Un terremoto de magnitud 5 sacudió este sábado la provincia de Granada, en el sur de España, y volvió a poner bajo presión a las autoridades de emergencia tras sentirse en amplias zonas de Andalucía y en otras regiones, incluida Madrid. Hasta el momento no se reportan víctimas, pero el episodio reabrió la atención sobre la capacidad de respuesta institucional ante una secuencia sísmica que ya venía acumulándose en el entorno del epicentro.

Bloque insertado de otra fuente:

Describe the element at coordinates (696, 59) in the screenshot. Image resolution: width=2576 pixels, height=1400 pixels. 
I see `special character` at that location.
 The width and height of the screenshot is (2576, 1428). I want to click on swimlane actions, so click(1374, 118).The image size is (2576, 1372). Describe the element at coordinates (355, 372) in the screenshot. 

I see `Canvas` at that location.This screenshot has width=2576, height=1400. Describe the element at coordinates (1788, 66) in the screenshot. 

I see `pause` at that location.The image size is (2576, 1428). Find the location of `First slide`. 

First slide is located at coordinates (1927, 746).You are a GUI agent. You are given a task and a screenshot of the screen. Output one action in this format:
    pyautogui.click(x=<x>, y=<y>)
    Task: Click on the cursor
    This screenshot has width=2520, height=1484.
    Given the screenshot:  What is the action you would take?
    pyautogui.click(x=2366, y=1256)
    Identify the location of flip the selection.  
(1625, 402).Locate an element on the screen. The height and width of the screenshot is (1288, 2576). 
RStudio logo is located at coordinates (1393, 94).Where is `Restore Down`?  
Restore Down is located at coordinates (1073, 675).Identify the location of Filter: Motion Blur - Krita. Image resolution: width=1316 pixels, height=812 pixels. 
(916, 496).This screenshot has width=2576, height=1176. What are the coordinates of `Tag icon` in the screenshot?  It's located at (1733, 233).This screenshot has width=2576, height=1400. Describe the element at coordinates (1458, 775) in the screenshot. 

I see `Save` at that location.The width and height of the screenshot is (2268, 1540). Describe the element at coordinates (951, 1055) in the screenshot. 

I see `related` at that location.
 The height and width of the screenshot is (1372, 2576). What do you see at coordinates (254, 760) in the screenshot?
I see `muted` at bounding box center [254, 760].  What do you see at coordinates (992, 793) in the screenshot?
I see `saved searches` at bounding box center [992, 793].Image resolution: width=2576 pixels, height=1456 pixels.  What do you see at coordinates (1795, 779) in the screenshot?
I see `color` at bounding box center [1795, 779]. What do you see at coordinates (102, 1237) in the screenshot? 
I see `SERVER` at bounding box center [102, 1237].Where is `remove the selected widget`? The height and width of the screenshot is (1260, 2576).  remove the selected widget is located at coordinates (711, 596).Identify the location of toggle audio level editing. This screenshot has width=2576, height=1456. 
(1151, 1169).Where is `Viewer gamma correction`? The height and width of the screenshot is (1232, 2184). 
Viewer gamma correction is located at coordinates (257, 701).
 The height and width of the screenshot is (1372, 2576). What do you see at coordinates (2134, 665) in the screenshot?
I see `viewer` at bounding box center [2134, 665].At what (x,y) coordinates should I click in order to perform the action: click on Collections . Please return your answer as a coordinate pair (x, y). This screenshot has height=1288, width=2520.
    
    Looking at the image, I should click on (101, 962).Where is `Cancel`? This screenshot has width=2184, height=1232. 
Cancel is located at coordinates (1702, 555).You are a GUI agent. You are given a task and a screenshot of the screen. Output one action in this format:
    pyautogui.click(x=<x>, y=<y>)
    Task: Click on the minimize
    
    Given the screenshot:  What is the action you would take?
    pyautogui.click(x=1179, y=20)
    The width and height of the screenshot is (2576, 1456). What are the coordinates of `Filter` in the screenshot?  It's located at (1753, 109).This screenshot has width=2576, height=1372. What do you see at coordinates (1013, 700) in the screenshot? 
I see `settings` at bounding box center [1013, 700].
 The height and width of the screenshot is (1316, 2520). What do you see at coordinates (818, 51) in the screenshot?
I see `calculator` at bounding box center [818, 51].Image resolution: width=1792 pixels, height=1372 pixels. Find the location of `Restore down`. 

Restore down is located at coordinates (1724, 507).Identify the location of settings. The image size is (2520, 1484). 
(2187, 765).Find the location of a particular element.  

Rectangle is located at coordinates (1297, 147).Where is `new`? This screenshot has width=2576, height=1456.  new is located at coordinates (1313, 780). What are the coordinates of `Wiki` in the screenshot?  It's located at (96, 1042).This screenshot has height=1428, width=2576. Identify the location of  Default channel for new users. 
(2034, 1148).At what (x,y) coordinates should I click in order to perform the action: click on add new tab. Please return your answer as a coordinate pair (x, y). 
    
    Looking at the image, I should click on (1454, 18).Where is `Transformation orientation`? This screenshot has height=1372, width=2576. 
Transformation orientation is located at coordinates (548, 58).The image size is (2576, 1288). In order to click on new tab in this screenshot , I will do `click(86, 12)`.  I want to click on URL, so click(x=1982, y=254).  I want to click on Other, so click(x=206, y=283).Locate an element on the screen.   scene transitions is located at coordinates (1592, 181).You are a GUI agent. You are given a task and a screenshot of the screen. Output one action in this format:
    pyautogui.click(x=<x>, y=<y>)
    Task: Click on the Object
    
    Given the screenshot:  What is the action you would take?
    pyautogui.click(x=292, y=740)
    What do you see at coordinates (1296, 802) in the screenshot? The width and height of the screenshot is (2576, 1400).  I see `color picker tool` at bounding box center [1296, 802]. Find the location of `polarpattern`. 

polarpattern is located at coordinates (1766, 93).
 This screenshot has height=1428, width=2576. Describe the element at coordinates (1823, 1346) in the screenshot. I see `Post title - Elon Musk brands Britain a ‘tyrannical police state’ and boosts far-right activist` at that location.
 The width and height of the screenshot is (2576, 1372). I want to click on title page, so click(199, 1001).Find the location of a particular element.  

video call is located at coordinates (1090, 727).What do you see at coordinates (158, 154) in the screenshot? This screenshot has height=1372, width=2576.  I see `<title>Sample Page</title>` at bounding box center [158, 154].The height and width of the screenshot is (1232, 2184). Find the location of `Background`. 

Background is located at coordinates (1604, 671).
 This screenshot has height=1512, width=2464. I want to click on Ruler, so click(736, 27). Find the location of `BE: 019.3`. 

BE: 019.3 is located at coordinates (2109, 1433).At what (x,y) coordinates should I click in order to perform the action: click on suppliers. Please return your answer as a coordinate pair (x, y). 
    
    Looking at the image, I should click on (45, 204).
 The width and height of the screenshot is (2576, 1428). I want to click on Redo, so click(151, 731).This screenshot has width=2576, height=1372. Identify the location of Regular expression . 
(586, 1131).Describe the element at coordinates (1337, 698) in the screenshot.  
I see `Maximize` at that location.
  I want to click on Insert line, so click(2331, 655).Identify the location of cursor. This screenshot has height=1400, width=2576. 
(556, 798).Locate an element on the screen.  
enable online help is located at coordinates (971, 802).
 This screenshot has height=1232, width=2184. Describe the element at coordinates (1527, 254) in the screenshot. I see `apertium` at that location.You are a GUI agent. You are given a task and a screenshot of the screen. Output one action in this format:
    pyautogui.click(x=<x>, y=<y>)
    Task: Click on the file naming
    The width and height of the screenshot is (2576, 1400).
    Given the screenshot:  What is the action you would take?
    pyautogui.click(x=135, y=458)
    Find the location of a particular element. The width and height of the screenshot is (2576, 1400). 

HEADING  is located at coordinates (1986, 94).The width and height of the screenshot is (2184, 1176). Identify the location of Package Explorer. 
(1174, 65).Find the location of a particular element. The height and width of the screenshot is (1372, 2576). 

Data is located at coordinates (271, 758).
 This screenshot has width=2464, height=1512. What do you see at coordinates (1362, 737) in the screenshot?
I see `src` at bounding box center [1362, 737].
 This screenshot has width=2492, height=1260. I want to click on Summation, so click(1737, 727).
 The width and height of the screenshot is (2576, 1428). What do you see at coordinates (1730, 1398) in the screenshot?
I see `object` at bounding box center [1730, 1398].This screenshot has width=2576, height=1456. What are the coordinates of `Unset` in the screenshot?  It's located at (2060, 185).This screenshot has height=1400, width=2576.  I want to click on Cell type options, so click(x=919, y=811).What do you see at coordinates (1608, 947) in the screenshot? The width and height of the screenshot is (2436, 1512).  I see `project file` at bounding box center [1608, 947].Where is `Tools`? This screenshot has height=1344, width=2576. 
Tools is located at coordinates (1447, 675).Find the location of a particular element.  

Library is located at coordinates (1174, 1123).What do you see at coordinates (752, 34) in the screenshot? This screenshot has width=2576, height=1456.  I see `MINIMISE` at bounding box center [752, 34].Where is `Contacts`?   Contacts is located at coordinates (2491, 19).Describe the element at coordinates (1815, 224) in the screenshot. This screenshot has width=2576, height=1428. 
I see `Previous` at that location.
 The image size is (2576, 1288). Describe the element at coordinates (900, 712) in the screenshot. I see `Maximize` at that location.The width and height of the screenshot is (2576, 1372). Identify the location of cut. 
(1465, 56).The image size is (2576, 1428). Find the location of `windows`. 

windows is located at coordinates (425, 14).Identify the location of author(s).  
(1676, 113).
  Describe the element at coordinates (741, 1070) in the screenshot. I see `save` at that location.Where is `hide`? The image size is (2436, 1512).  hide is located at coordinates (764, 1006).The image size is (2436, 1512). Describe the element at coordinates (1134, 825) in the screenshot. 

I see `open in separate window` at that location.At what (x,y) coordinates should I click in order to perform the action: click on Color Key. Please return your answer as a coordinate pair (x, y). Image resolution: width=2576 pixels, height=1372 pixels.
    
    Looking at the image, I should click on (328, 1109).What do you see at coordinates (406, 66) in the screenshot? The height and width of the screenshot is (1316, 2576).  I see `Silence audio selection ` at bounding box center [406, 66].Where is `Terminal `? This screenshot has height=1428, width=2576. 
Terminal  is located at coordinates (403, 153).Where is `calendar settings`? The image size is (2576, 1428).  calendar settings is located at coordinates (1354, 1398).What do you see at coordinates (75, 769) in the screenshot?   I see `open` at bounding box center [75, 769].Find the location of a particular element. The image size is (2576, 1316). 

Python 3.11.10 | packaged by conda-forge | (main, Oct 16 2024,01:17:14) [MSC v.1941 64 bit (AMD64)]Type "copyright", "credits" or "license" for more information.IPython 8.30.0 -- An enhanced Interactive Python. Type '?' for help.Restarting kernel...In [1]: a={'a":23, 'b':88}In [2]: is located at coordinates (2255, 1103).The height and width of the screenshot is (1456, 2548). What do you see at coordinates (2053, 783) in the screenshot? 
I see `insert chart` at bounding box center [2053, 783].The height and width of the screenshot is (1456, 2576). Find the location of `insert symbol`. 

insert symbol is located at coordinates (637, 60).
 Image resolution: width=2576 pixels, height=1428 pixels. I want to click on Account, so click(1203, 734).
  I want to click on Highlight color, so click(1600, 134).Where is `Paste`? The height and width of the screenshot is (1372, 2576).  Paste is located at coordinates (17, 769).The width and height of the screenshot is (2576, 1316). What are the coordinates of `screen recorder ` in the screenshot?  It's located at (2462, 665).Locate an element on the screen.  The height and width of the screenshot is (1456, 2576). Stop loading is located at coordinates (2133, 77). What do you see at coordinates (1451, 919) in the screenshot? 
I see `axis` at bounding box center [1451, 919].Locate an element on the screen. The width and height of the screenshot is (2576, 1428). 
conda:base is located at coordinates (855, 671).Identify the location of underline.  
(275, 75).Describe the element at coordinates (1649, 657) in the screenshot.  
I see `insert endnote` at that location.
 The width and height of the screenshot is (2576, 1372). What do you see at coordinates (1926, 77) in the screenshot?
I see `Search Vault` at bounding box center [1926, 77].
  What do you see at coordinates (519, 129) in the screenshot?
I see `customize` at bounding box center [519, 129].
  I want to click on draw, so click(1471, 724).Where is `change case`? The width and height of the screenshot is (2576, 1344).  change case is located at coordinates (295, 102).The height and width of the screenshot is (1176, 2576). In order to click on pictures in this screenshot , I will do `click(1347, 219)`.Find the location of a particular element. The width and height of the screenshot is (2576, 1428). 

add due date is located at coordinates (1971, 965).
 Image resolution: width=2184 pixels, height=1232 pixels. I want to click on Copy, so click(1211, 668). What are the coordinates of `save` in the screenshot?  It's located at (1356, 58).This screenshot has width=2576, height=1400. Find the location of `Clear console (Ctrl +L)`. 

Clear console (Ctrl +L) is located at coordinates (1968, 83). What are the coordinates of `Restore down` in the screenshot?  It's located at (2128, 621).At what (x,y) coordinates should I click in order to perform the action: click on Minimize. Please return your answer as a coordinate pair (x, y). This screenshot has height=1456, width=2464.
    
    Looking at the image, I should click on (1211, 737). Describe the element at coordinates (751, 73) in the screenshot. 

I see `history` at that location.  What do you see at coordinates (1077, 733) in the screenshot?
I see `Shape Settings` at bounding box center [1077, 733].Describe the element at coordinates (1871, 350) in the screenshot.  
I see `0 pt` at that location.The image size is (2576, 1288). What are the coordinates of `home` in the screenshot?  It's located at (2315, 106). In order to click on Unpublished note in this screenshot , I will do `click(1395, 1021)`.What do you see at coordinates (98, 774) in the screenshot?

El sismo, localizado en Alhendín y con una duración de unos diez segundos, fue percibido también en Murcia, Castilla-La Mancha y Extremadura. Granada y su área metropolitana registraron además varias decenas de movimientos durante la noche, con daños materiales menores y dos réplicas de 3,3 y 3 grados. Según el Instituto Geográfico Nacional, el temblor principal se sintió en más de 200 municipios de cinco regiones, mientras la red sísmica andaluza había detectado alrededor de 200 movimientos desde el pasado jueves, la mayoría no percibidos por la población.
La provincia no registraba un terremoto de esta intensidad desde 1955, cuando Armilla fue epicentro de otro movimiento de magnitud 5. En ese contexto, especialistas advirtieron que las réplicas podrían continuar durante las próximas horas o días, algunas entre 3 y 4 grados. Protección Civil y los servicios de emergencias atendieron unas 200 llamadas, en medio de una noche en la que numerosos vecinos salieron a la calle y en redes sociales circularon videos con escombros y testimonios de ciudadanos despertados por el temblor, un contraste que mantiene el foco en la vigilancia y la respuesta ante un evento que, aunque sin víctimas, dejó expuesta la inquietud social.